▶ **Data records**:
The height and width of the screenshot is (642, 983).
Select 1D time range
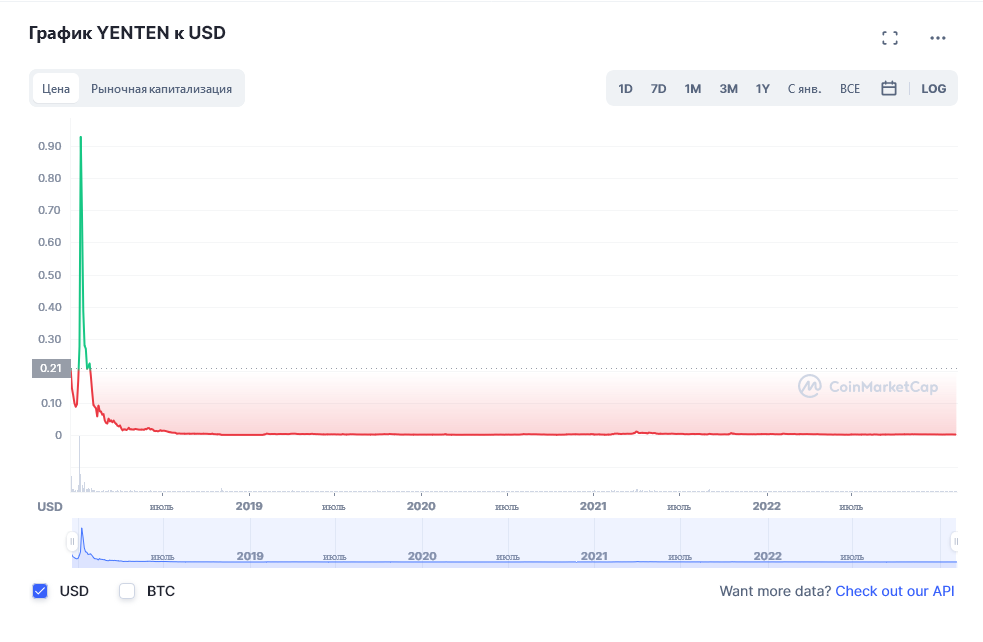(625, 88)

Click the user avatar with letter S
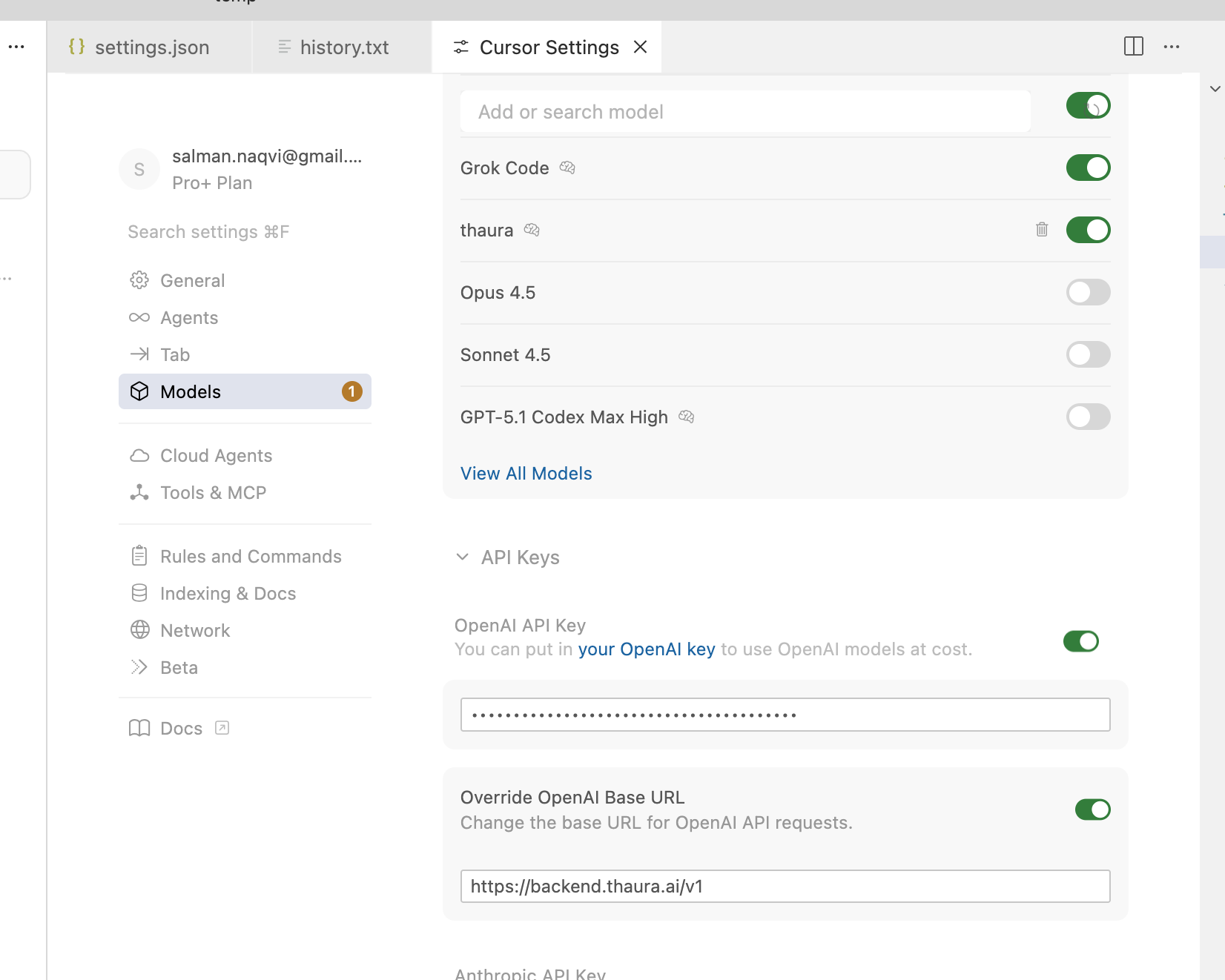139,170
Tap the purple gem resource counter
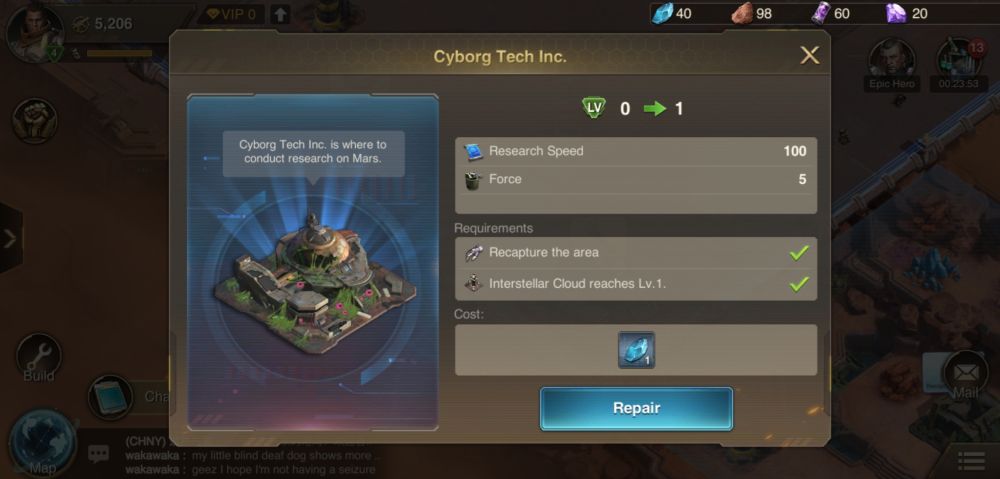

▶ **Work required**: Set down the whole listing word for word, omitting the pictures.

▶ **Response to this exercise**:
The height and width of the screenshot is (642, 983).
Select 1D time range
(625, 88)

Click the user avatar with letter S
139,170
Tap the purple gem resource counter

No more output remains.